#### TASK REQUIREMENTS:
Look through the records below and copy each line that includes the word "icon".

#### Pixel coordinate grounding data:
########

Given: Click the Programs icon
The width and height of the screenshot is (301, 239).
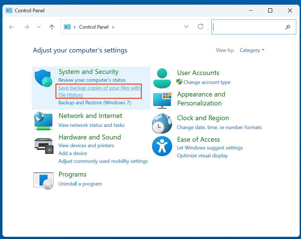Looking at the screenshot, I should coord(43,180).
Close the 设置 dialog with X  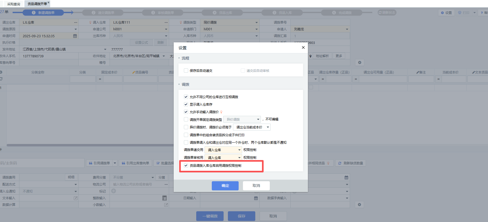303,47
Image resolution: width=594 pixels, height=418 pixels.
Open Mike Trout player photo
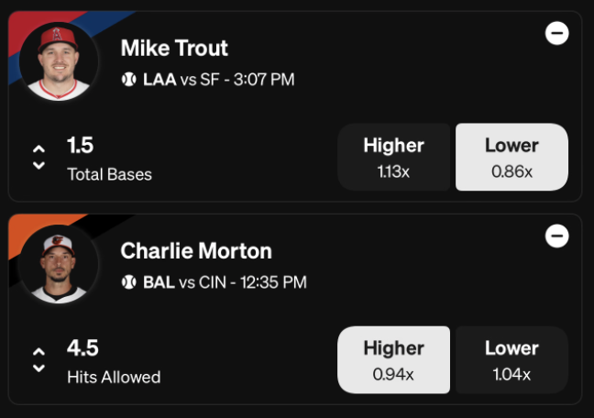[59, 61]
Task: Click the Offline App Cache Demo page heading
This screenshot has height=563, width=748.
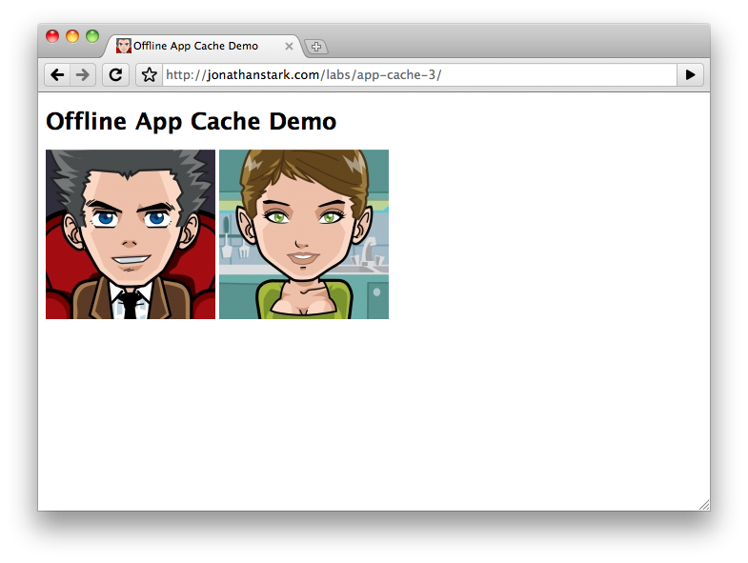Action: pyautogui.click(x=191, y=121)
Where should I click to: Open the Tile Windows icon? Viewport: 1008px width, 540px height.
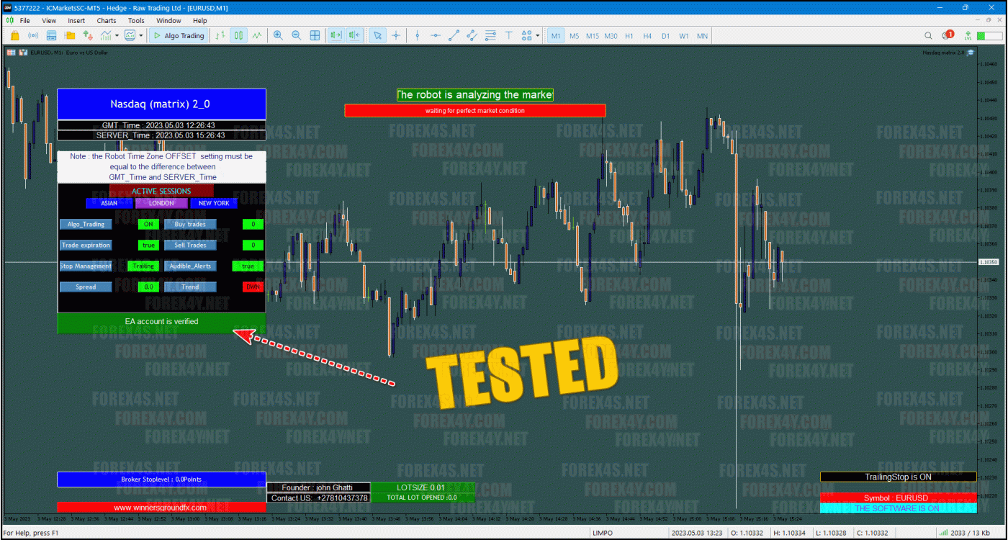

########

#### SOLUTION:
Given: Click the Programs icon
Where should I click to: Open the Tile Windows icon? Viewport: 1008px width, 540px height.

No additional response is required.